Data items:
==========

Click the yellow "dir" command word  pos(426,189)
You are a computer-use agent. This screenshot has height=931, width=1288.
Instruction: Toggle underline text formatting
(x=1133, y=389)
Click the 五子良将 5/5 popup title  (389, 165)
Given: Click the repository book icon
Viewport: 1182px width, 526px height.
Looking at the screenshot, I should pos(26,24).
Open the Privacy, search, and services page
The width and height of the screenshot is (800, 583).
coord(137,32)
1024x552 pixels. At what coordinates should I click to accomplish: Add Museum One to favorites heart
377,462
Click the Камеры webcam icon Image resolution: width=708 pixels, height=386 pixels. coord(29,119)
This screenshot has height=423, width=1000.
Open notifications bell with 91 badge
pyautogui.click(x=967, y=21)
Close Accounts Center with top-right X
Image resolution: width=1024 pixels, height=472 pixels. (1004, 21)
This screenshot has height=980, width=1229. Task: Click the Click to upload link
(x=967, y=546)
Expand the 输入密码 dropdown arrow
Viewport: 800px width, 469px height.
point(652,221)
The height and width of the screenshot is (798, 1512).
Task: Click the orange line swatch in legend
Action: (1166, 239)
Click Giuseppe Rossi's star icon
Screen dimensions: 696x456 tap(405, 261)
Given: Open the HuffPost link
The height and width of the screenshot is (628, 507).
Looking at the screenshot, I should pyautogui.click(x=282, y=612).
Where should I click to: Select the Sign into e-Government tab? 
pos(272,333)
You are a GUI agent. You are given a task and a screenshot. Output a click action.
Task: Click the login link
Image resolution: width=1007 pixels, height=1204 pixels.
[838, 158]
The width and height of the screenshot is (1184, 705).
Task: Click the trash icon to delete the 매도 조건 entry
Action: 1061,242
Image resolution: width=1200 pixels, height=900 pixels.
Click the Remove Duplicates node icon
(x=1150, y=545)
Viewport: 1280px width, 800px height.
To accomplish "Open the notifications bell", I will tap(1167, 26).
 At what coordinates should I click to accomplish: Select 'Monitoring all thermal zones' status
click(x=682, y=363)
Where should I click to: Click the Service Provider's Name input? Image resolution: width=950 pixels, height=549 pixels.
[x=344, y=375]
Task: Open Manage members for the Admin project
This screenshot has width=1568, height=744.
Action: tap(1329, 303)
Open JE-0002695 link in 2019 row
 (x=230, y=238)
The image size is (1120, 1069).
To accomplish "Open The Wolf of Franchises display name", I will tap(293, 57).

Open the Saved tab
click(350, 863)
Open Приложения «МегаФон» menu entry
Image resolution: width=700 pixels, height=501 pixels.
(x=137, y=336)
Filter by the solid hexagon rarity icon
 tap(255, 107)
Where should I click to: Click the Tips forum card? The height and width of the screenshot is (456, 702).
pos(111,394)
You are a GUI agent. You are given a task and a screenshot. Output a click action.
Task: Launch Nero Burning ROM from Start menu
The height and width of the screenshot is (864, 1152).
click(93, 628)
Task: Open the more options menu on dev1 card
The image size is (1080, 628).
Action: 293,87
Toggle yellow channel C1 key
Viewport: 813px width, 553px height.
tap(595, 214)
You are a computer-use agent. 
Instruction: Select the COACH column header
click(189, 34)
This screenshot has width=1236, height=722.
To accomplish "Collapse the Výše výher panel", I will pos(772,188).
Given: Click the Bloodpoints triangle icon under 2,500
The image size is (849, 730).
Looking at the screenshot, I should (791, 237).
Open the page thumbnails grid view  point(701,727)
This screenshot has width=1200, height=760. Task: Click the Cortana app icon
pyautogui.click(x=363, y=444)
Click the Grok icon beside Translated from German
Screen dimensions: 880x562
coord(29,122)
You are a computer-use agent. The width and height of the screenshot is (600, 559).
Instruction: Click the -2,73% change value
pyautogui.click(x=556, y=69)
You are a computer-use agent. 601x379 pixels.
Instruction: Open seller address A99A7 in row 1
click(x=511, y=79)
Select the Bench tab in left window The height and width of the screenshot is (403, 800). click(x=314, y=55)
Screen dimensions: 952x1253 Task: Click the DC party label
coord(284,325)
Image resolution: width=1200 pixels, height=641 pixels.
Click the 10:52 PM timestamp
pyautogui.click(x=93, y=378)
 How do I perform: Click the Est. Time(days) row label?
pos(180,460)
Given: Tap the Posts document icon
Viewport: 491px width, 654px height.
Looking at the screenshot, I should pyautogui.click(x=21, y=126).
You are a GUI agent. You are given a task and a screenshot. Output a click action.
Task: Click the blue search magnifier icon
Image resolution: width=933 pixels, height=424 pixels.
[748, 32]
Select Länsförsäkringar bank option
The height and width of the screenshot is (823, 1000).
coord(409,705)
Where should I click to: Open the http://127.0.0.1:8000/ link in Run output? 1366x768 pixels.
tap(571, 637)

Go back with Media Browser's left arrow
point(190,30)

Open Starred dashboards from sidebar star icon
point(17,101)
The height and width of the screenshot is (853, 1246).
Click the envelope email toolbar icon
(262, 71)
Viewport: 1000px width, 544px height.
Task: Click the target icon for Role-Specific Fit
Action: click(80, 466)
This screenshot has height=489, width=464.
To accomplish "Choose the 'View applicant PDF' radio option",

==========

_Work to complete:_
The answer must be a single number: the count of lines in the data that include the word "menu".

_Output of the task:_
3